While the McGuinty government did draft a regulation around such fees in 2006, it was never passed.
A patient complained to the Commission about a $125 fee charged by her physician for access to 34 pages of her records. They found $125 to exceed “reasonable cost recovery” and ordered the physician to reduce the fee to $33.50. The Commission arrived at the fee by suggesting $30 be charged for the first 20 pages to cover time for the doctor to review the information, and 25 cents per page be charged beyond that.
Health Minister Deb Matthews said she didn’t believe the problem to be widespread, but said she would talk to the Ontario Medical Association about it.
Creeping charges related to access to health care is becoming a growing issue.
A few years ago Vector conducted a poll in which the majority agreed that the high cost of parking at hospitals constituted a health care user fee.
If you want to find the most expensive place to park in any town or city, it’s usually the hospital. We have seen ridiculous attempts by hospitals to protect that revenue such as erecting fences to prevent people from walking from nearby free parking lots. Municipalities have been forced to limit parking in nearby neighborhoods as patients and their families try and avoid the high fees.
The high parking fees have also been used as an argument by some hospitals for divesting services elsewhere in the community.
The latest amendment to Ontario’s Budget Bill 173 fails to address concerns raised around a change to freedom of information legislation that will permit greater hospital secrecy.
Schedule 15 of Bill 173 enables a hospital CEO to shield from public scrutiny any information about quality of care produced for or by a hospital committee. More than a dozen groups appeared before the legislature’s Standing Committee on Financial and Economic Affairs in April asking the offending schedule be removed.
Instead the McGuinty government has amended the proposed Bill to exempt “information provided in confidence to, or records prepared with the expectation of confidentiality by, a hospital committee to assess or evaluate the quality of healthcare and directly related programs and services provided by a hospital, if the assessment or evaluation is for the purpose of improving that care and the programs and services.”
Ontario hospitals are the last in Canada to come under Freedom of Information legislation.
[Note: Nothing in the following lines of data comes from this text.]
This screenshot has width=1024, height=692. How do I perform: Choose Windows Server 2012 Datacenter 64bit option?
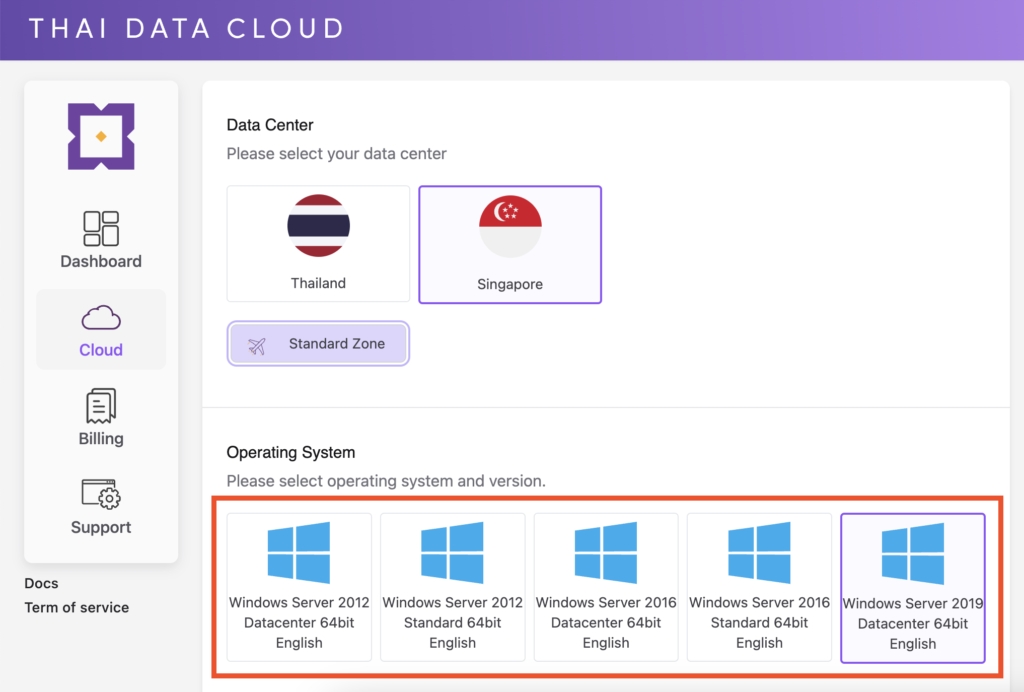click(299, 587)
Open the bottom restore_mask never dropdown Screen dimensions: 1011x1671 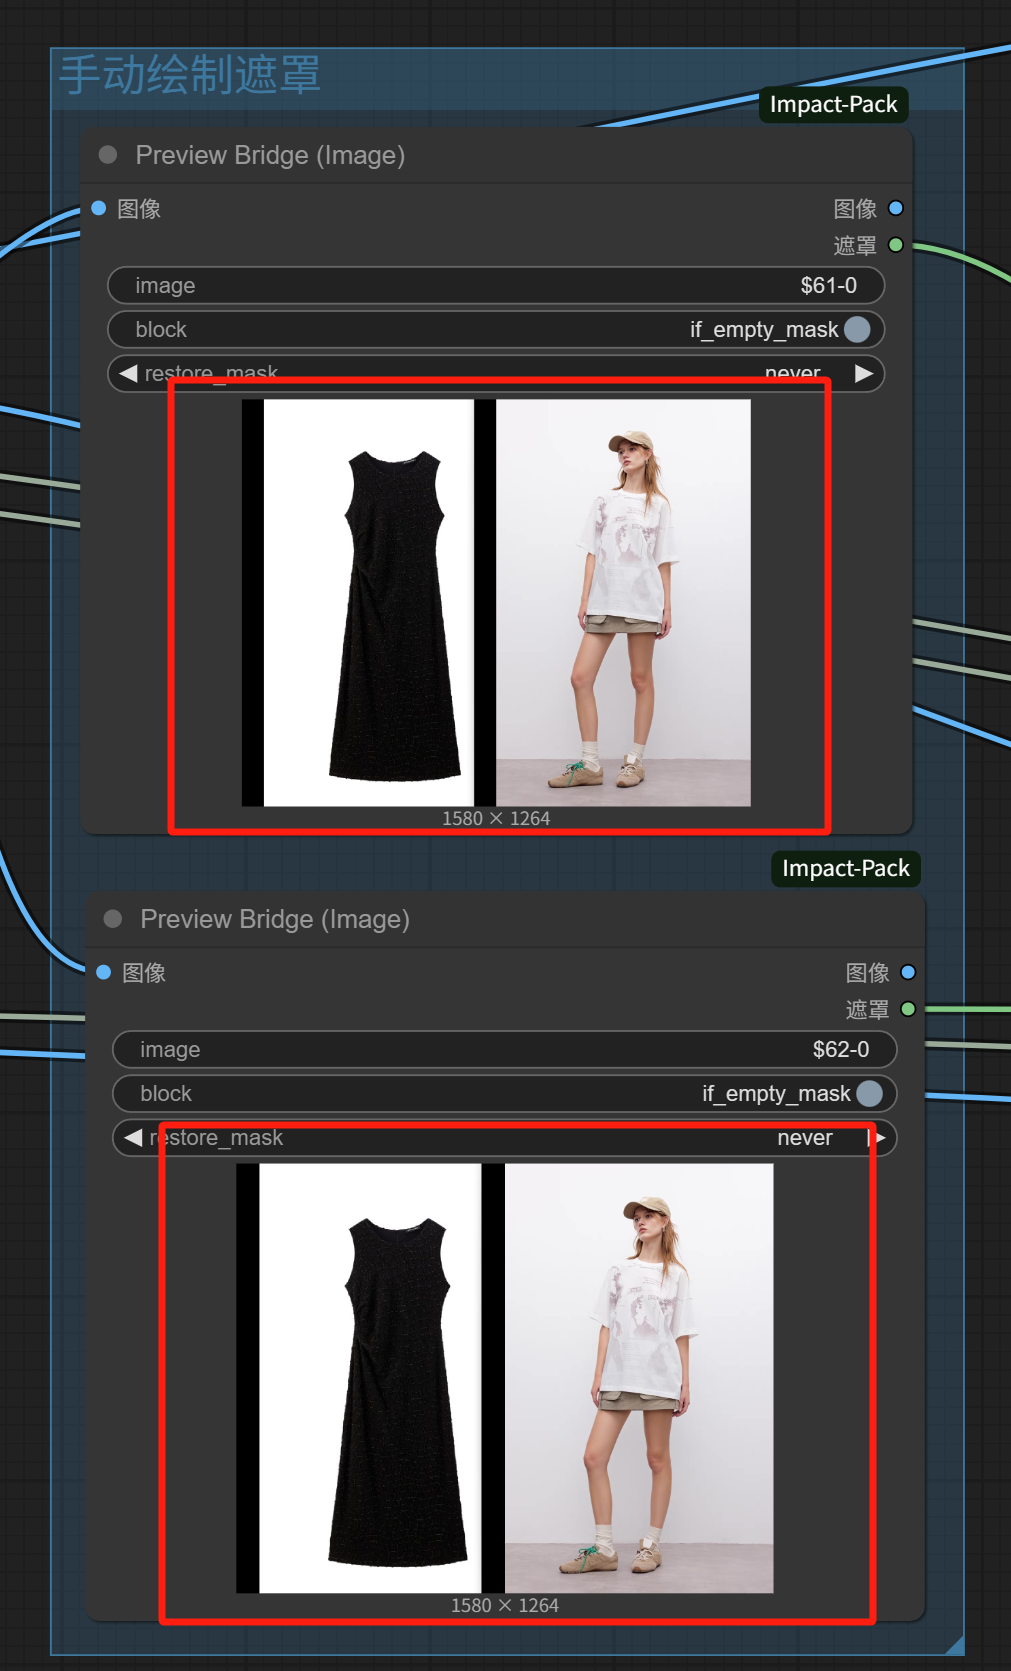click(x=804, y=1138)
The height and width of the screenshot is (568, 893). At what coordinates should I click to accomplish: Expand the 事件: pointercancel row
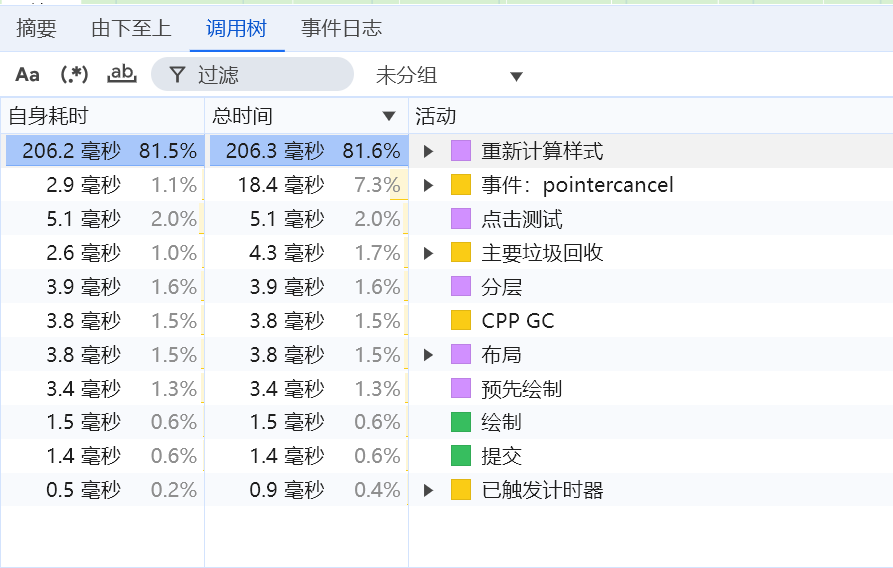point(429,185)
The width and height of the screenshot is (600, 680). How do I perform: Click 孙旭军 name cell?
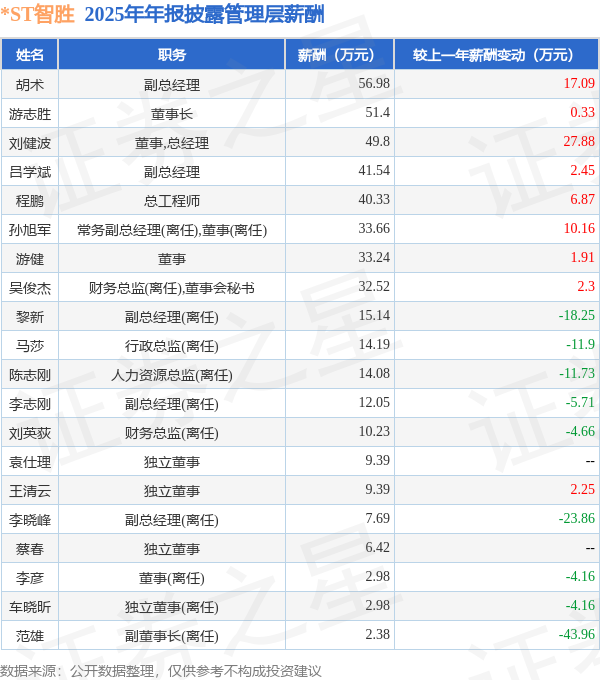29,230
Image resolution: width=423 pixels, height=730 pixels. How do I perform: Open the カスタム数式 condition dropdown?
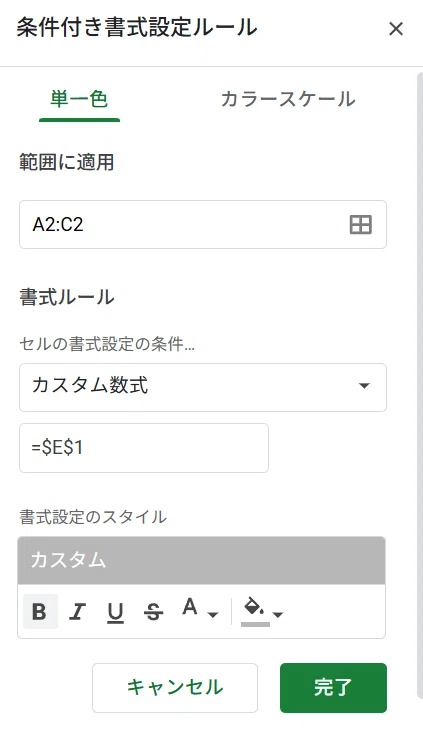(x=203, y=387)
After introducing a public sector accountability bill last fall that would open up hospitals to freedom of information requests beginning January 2012, the McGuinty government recently caved-in to a lobby by the Ontario Hospital Association, the Ontario Medical Association and a private insurance company to narrow what would be accessible.
“The government’s amendment allows hospital executives to make some documents secret by simply stamping ‘confidential’ on them or retroactively suggesting that the records were intended to be private,” says Cybele Sack of Impatient for Change, a patient advocacy group. “Our freedom of information laws are meant to increase transparency and this amendment undermines that spirit.”
The final act is expected to be passed by the majority Liberal government this Thursday (May 5).